2\times 10^{-5} (2\pi 0.02x) = 2.516 x \text{[W]}

3

A plate 0.3[m] long and 0.1[m] wide, with a thickness of 12[mm] is made from stainless steel ($k = 16$[W/(m \cdot K)]), the top surface is exposed to a 20$^\circ$C airstream. In an experiment, the plate is heated by an electrical heater (also 0.3[m] by 0.1[m]) positioned on the underside of the plate and the temperature of the plate adjacent to the heater is maintained at 100$^\circ$C. A voltmeter and ammeter are connected to the heater and these read 200[V] and 0.25[A] respectively. Assuming that the plate is perfectly insulated on all sides except the top surface, what s the convective heat transfer coefficient?
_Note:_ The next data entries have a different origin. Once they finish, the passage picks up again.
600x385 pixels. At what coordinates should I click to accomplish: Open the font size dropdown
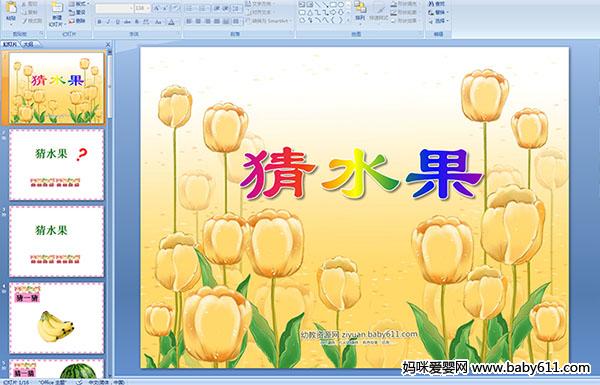tap(148, 8)
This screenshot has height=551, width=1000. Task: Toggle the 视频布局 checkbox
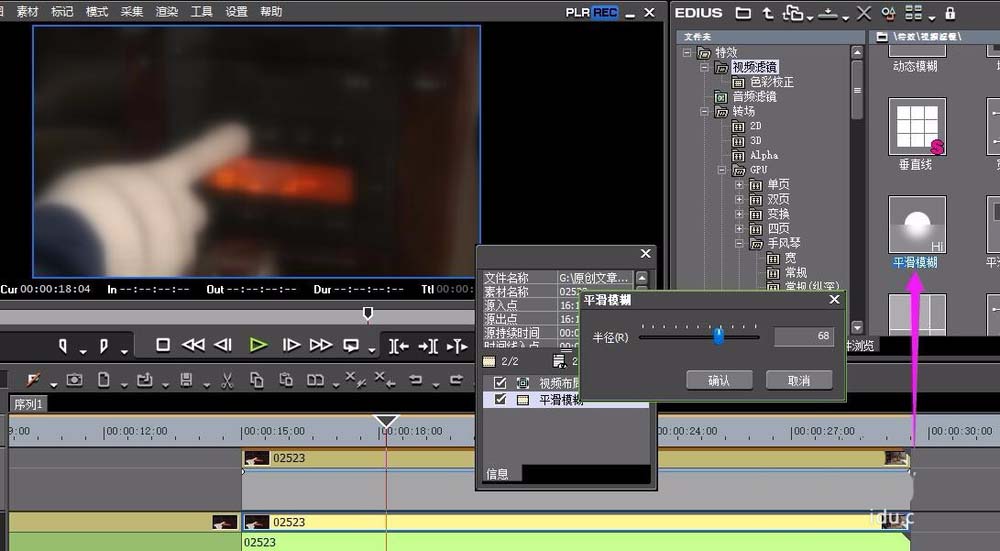[x=501, y=383]
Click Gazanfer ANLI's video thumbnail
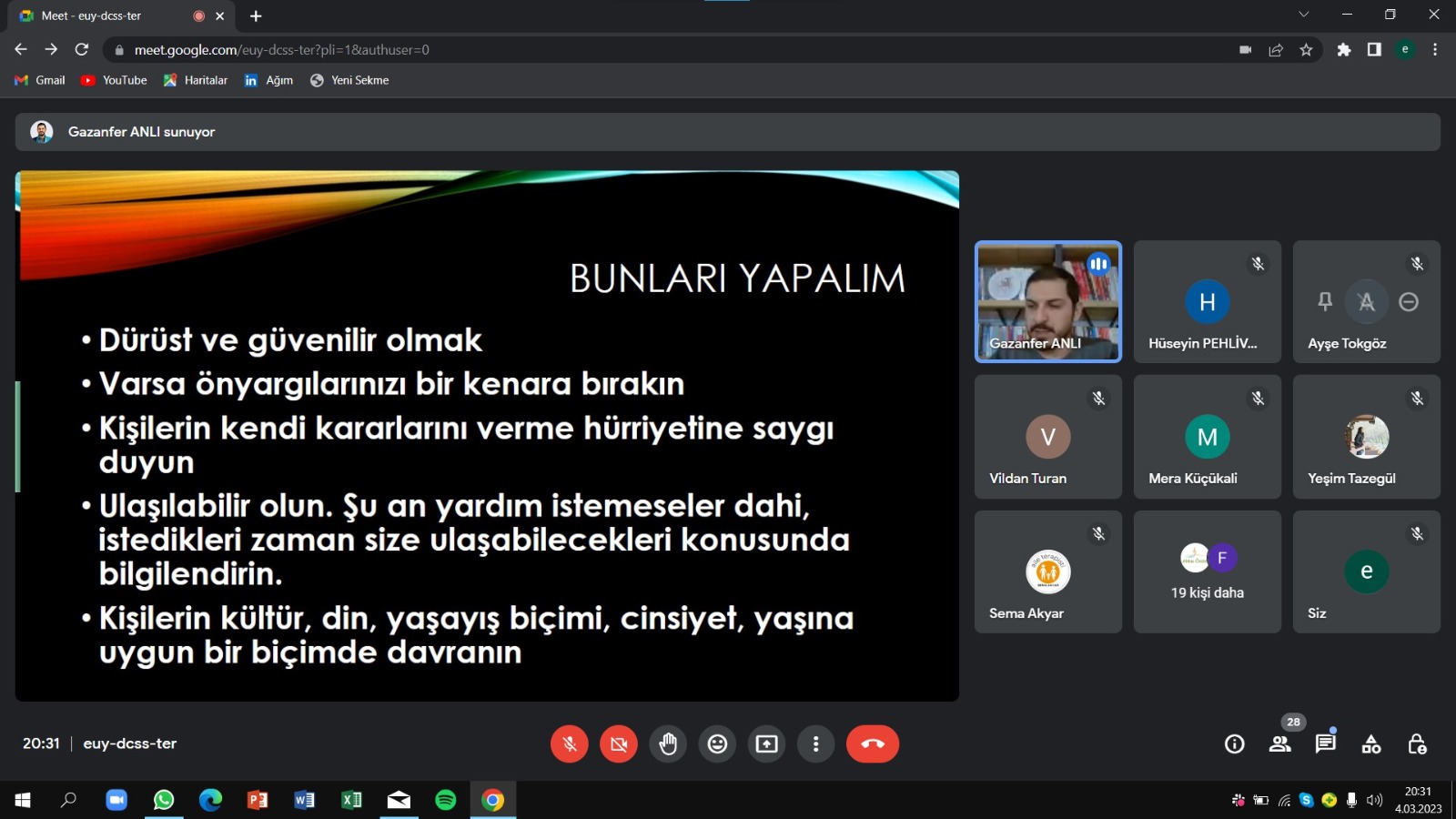Screen dimensions: 1456x819 [1047, 301]
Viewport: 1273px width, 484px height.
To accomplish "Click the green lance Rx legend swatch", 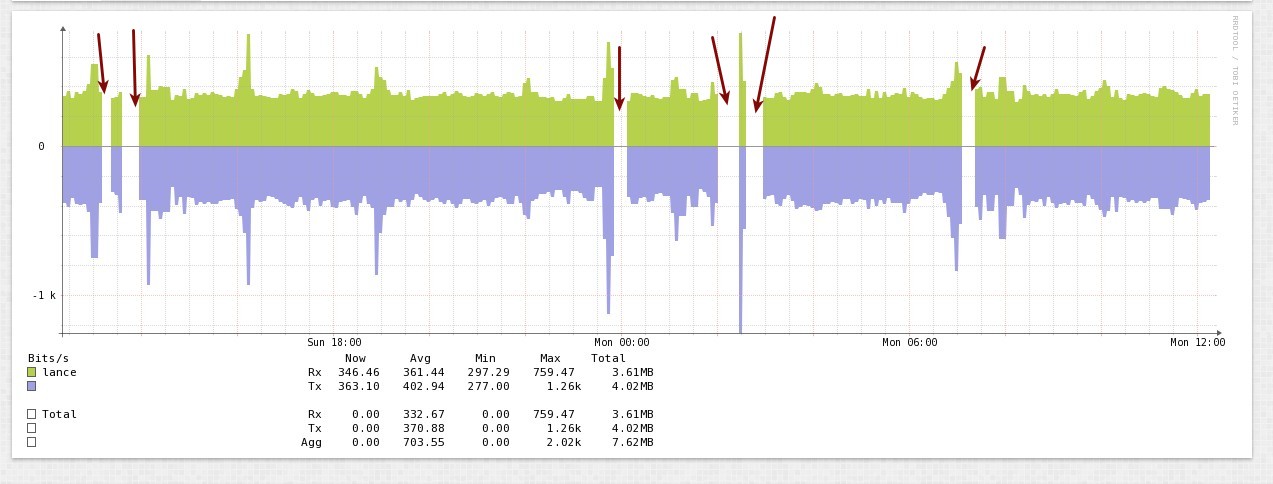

Heat transfer from heater to plate:

P = I V = 200 \times 0.25 = 50\text{W}]

q'' = {50 \over 0.3 \times 0.1} = 1666.667 \text{[W/m$^2$]}

Heat transfer from the plate to the air:

q'' = 1666.667 = {d\dot{Q} \over dA}

\dot{Q} = h A(T_\text{plate} - T_\text{air})

h = {q'' \over T_\text{plate} - T_\text{air}} = {1666.667 \over 100 - 20} = 20.833\text{[W/(m$^2 \cdot$K)]}